Cecelia Lee Fung-Sing (; born May 6, 1933) is a Chinese actress and Cantonese opera singer from Hong Kong. Lee is known for cross-dressed in male role in Cantonese opera films. Lee is credited with over 55 films.

Early life 
On May 6, 1933, Lee was born.

Education 
For Cantonese opera, Lee was mentored by Lee Bo-lun. Lee trained in martial arts from masters Simon Yuen Siu-tin, Qi Yukun, Han Yingjie and Kwan Ching-leung. Lee trained in vocal from Wong To and Lau Siu-wing.

_DATASET SECTION_:
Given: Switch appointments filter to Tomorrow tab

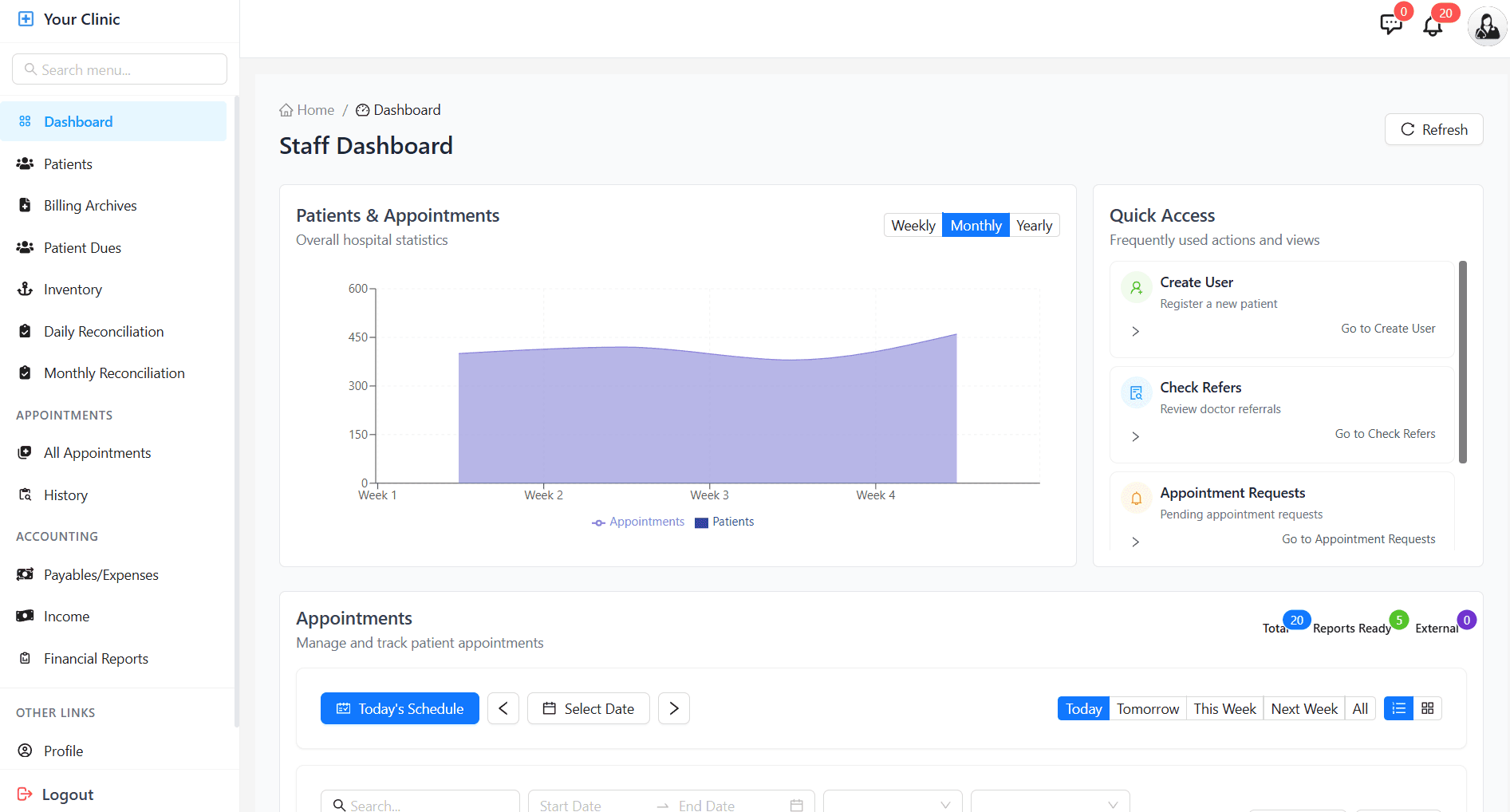Looking at the screenshot, I should 1147,708.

_JOBS_:
a) Retype the portion of the Cecelia Lee biography from "Cecelia Lee Fung-Sing" up to and including "and Lau Siu-wing.".
b) In the Cecelia Lee biography, who mentored Lee for Cantonese opera?
c) For each statement, say whether it agrees with the Cecelia Lee biography, and quote the words that decide it.
(i) Lee is credited with more than 55 films.
(ii) Lee received vocal training from Han Yingjie.
(iii) Lee was born in 1933.
The data was drawn from a separate source and has no connection to the biography.

_RESPONSES BY TASK_:
a)
Cecelia Lee Fung-Sing (; born May 6, 1933) is a Chinese actress and Cantonese opera singer from Hong Kong. Lee is known for cross-dressed in male role in Cantonese opera films. Lee is credited with over 55 films.

Early life 
On May 6, 1933, Lee was born.

Education 
For Cantonese opera, Lee was mentored by Lee Bo-lun. Lee trained in martial arts from masters Simon Yuen Siu-tin, Qi Yukun, Han Yingjie and Kwan Ching-leung. Lee trained in vocal from Wong To and Lau Siu-wing.

b) Lee Bo-lun

c)
(i) Yes: "Lee is credited with over 55 films."
(ii) No: "Lee trained in vocal from Wong To and Lau Siu-wing."
(iii) Yes: "On May 6, 1933, Lee was born."